Alfano “ritratta”: Berlusconi unico leader

Berlusconi e Alfano

 

Il silenzio in cui Angelino Alfano aveva scelto di trincerarsi dal giorno dell’ufficio di presidenza del Pdl (a cui aveva preferito non partecipare) aveva suscitato non pochi sospetti. Per molti, infatti, nei disegni futuri del vicepremier ci sarebbe stata l’intenzione di allontanarsi dall’ombra ingombrante del Cavaliere per tentare la “volata” politica (con i cosiddetti “governativi”) al fianco dei centristi di Casini e Mauro. Ma qualcosa è cambiato ieri.

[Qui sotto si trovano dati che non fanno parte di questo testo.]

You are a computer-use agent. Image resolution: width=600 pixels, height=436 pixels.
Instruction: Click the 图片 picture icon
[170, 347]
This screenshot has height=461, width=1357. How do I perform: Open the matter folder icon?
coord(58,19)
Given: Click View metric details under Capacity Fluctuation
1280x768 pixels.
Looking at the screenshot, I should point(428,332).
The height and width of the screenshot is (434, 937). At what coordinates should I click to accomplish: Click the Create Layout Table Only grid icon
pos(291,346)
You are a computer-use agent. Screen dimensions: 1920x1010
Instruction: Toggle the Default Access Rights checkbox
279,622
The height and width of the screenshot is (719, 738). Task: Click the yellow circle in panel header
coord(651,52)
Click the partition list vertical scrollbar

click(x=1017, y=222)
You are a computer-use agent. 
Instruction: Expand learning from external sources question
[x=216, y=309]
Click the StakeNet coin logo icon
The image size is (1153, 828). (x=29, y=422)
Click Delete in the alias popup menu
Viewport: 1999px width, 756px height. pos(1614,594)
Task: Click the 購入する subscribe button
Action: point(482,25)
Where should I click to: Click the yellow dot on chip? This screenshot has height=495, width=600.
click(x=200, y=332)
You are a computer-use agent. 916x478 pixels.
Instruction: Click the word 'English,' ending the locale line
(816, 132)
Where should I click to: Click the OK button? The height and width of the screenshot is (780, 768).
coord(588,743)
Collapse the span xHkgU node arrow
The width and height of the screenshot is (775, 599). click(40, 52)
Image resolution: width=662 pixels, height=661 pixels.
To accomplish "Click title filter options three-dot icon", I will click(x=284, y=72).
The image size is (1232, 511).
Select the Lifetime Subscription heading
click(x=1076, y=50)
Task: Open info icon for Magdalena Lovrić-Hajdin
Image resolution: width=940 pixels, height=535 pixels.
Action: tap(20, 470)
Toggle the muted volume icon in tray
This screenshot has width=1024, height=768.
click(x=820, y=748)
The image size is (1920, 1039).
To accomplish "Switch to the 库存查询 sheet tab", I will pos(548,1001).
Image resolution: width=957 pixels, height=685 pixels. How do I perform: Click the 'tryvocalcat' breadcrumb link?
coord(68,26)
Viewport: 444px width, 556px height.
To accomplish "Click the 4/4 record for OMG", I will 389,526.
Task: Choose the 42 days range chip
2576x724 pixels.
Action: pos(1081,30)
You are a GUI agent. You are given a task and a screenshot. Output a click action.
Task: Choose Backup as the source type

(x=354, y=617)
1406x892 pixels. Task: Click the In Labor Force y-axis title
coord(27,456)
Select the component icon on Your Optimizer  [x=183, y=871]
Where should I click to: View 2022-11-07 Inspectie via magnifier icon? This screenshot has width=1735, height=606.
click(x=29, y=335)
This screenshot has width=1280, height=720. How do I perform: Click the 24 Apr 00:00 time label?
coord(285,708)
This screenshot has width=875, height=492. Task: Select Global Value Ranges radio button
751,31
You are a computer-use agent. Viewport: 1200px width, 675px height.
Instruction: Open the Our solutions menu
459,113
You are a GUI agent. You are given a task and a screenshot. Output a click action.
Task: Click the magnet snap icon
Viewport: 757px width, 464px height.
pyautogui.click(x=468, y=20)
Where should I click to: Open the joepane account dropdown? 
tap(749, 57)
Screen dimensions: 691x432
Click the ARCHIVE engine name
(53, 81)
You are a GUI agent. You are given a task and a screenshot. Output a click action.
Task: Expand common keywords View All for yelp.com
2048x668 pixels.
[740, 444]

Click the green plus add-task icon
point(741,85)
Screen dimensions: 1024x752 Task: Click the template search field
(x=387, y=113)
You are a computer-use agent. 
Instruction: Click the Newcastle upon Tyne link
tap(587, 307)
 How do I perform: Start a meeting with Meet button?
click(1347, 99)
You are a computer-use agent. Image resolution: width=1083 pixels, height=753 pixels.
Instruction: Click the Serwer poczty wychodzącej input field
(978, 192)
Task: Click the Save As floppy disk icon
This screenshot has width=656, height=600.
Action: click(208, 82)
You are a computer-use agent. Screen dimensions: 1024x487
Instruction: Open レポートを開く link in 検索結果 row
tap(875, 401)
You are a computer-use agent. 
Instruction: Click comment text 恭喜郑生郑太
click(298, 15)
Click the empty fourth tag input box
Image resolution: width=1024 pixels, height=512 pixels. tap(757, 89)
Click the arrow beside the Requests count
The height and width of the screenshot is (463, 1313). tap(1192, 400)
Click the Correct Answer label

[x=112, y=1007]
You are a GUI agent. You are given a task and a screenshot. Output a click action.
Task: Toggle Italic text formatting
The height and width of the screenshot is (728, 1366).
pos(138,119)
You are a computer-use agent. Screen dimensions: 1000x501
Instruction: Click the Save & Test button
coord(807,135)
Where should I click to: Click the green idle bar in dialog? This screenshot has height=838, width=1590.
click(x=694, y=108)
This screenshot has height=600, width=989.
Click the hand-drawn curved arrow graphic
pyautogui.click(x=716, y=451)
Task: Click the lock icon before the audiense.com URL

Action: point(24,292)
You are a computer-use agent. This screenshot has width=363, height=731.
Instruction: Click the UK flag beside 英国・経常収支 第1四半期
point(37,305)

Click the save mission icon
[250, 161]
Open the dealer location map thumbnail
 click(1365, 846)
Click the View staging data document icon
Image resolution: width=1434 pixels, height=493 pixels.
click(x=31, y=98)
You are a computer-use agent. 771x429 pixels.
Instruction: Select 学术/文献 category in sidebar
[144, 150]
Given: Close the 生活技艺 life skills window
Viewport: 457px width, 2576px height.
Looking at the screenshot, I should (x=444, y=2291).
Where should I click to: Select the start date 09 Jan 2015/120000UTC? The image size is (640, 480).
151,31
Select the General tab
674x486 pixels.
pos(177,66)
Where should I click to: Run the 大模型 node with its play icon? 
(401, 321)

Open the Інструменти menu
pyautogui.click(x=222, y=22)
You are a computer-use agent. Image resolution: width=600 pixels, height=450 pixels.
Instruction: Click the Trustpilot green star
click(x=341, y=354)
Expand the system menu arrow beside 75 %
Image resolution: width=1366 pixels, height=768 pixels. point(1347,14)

Interpellato da Bruno Vespa, l’ex segretario del Pdl ha, infatti, spiazzato tutti con una dichiarazione secca in cui ha confermato la leadership dell’ex premier. “I consiglieri nazionali si riconoscono nella leadership di Silvio Berlusconi, ovviamente a cominciare da me – ha affermato Alfano – Questo sarebbe il primo rigo di ogni documento che io dovessi sottoscrivere. Non è vero che circola un documento degli ‘innovatori’ – ha aggiunto il ministro dell’Interno – da far sottoscrivere per il prossimo Consiglio nazionale”.

Parole con cui Angelino Alfano ha voluto sbugiardare l’immagine del Bruto pronto ad accoltellare Cesare che alcuni osservatori e analisti gli hanno cucito addosso negli ultimi giorni. Ma che, secondo i più maliziosi, rappresentano solo una strategia tesa a svelenire – soltanto per il momento – il clima teso all’interno del partito. Una “calma apparente”, insomma, smerciata ai giornali per guadagnare altro tempo utile a riflettere su cosa fare davvero.

Intanto la primogenita del Cavaliere, Marina Berlusconi, è tornata ieri a smentire l’ipotesi (caldeggiata da molti giornali) di una sua “discesa in campo”: “Non ho mai avuto e non ho alcuna intenzione di impegnarmi in politica – ha scritto in una nota – Per la politica ho grande rispetto, ma amo moltissimo il mio lavoro e le aziende nelle quali sono impegnata da ormai oltre vent’anni. Questo è il mio passato e il mio presente, e questo – ha assicurato Marina Berlusconi – sarà anche il mio futuro”.

E a farsi sentire è stata anche la sorella Barbara che, in un’intervista concessa ieri, ha difeso fieramente il padre puntando l’indice contro i presunti “infedeli”: “Ci sono tanti che hanno finto di sposare le idee politiche di mio padre – ha detto – ma che in realtà agivano per interesse personale. Per le poltrone e per il potere”. “Chi sta cercando un atto di sottomissione o di umiliazione, quasi che Silvio Berlusconi dovesse espiare la colpa di esistete – ha rincarato la figlia di Veronica Lario – è fuori strada. Mio padre non si cospargerà la testa di cenere per dare a qualcuno la soddisfazione dello spettacolo che sostituisce la ghigliottina”.